THE WEEK OF TRINITY XVII – SATURDAY 

LESSON: MATTHEW 20:20‒28 

“The tax collector, standing far off, would not even lift up his eyes to heaven, but beat his breast, saying, ‘God, be merciful to me, a sinner!’ I tell you, this man went down to his house justified rather than the other; for everyone who exalts himself will be humbled, but he who humbles himself will be exalted.” Luke 18:13‒14 

St. Augustine adds a gloss at this point. I wish he had left it somewhere on the way because it smells of Adam’s cask. He says, “A ruler should not push the matter of humility too far lest the prestige of his government may be weakened thereby.” That is speaking like a heathen and worldling and not as a Christian.
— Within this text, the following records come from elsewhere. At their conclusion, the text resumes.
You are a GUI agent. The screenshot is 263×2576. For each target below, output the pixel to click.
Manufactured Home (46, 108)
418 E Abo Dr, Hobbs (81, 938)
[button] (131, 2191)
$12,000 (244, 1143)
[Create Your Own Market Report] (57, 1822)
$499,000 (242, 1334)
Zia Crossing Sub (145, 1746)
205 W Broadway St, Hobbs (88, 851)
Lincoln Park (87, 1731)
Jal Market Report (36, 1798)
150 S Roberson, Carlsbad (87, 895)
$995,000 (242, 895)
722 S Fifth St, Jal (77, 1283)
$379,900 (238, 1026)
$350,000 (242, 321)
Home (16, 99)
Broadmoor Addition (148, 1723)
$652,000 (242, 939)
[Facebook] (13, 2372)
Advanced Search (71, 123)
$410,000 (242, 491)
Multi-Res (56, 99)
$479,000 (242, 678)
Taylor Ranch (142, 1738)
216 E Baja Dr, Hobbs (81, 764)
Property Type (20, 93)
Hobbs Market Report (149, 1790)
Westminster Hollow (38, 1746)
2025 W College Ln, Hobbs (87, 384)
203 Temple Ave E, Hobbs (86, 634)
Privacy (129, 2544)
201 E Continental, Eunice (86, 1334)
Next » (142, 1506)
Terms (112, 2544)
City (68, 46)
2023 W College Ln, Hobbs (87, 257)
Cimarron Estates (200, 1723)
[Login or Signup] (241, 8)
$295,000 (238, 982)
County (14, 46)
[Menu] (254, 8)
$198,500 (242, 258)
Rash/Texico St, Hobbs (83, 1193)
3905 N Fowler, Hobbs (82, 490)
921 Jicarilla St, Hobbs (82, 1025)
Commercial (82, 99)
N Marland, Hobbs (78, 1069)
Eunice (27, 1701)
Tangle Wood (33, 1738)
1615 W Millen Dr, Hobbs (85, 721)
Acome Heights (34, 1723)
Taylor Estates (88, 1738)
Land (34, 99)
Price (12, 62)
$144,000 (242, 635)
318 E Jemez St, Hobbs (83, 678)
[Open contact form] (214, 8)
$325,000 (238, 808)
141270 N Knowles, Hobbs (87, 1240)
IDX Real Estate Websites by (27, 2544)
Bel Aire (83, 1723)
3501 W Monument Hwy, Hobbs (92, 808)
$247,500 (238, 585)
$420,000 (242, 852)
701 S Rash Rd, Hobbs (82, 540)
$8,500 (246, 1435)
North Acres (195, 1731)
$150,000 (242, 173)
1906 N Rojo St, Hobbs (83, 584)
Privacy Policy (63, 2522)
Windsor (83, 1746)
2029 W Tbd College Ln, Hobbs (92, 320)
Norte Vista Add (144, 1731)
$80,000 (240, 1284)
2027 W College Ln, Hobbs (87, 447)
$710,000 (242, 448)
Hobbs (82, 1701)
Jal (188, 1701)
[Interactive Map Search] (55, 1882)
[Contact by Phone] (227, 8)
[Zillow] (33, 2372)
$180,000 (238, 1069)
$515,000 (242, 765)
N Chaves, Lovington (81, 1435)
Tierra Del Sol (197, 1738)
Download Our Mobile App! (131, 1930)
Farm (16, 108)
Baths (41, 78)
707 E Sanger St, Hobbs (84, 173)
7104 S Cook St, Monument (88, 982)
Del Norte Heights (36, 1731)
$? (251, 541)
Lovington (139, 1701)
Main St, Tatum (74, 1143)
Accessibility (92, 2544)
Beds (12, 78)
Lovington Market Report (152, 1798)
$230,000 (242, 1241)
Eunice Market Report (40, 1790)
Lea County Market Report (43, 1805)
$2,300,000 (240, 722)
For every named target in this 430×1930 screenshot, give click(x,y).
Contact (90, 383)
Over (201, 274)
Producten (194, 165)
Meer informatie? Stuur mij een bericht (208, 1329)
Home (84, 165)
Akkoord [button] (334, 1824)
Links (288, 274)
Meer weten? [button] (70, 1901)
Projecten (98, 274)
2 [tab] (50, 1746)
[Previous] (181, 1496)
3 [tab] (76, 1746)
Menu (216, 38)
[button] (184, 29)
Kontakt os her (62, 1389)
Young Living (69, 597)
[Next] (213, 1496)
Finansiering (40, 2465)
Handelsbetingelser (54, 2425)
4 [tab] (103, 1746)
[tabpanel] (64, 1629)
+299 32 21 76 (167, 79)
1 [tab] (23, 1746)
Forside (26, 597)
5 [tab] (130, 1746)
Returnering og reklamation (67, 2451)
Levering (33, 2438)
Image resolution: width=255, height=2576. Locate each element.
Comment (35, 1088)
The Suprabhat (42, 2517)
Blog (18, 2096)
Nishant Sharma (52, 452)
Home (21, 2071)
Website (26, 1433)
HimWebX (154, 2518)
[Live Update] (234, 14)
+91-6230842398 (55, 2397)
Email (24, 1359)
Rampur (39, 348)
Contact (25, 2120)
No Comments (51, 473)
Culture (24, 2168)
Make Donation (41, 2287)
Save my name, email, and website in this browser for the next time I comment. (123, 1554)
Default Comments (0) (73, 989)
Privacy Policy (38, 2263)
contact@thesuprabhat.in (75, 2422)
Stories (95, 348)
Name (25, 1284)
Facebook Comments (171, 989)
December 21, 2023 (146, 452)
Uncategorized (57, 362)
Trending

But we can forgive him this mistake; not even in the saints is everything perfect. 

The sum and substance of this Gospel, then, is: Love and necessity are above all laws, and there is no law which should not be slanted and bent according to love. If this cannot be done with any particular law, it should be abolished, even if it has been set up by an angel from heaven. All this should be of great service in strengthening our hearts and conscience. On this basis, the Lord teaches us here how to humble ourselves and subject ourselves to others. 

SL 11:1685 (27‒28) 
AE 79:154‒161 

PRAYER: Lord God, always look upon us in Your mercy and grace, and empty us of the false pride that so easily clings to us as children of Adam. Grant that we may walk in the paths of true humility, in and through our Savior Jesus Christ. Amen.